Tres decretos reglamentaron los problemas de la jerarquía eclesiástica. Una vez más se fijó el orden de precedencia de las sedes patriarcales en el siguiente orden: Roma, Constantinopla, Alejandría, Antioquía, Jerusalén.

 El decreto sobre la cruzada sirvió de conclusión a los trabajos del Concilio. Se determinó la cita de los cruzados para el 1 de junio de 1217 en Sicilia para aquellos que partían por mar. Se ordenó la predicación de la nueva cruzada por toda la cristiandad. Se extendió el beneficio de la indulgencia plenaria a los que contribuían con su dinero a la construcción de los navíos para la cruzada, bajo las mismas condiciones que regían hasta entonces para aquellos que iban a combatir a Tierra Santa. De este modo, el decreto se proponía, no sólo suscitar una nueva cruzada que sería la quinta, sino también quiso poner el ideal de la cruzada al alcance de todo el Occidente cristiano, permitiendo a aquellos que no podían partir beneficiarse de todas sus ventajas espirituales.

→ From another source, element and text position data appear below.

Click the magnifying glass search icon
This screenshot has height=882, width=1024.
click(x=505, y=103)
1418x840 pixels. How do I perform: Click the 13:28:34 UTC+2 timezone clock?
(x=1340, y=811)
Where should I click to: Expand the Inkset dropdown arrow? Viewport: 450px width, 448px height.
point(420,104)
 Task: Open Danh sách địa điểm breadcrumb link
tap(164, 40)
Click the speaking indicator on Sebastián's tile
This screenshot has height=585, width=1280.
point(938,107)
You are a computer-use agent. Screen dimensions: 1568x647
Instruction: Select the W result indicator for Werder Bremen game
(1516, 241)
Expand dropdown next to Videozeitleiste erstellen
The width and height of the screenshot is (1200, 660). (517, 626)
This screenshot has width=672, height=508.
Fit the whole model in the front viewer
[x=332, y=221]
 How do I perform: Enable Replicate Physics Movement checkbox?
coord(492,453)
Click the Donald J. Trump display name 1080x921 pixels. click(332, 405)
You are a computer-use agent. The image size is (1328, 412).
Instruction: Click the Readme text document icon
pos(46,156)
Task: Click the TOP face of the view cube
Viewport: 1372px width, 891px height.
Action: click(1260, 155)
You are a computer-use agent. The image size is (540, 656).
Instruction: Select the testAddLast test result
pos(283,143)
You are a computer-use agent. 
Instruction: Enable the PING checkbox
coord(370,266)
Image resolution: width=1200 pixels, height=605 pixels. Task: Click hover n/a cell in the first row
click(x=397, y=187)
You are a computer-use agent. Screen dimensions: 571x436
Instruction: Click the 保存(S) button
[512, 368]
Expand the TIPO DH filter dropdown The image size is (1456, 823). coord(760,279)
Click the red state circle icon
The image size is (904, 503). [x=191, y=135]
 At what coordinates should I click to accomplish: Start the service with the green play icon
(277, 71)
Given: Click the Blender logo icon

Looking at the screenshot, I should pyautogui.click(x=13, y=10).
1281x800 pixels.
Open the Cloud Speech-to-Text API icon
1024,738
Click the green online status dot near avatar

Era una manera de asociar a los combatientes a toda la gran masa de los cristianos que no partía para la cruzada. Bastaba que ayudaran financieramente a la organización de la cruzada, que se arrepintieran de sus faltas y se confesaran, para beneficiarse de las indulgencias previstas para los cruzados.

      Este cuarto Concilio de Letrán ha tenido, por consiguiente, una importancia extraordinaria en plena Edad Media. Dominado por la fuerte personalidad de Inocencio III, marcó, sin embargo, un punto armonioso de colaboración entre el Papa y los padres del concilio. En su cuidado por la lucha contra el catarismo, señaló algunos puntos dogmáticos preciosos. Gracias al canon 1, la disciplina sacramental hizo reales progresos entre los laicos.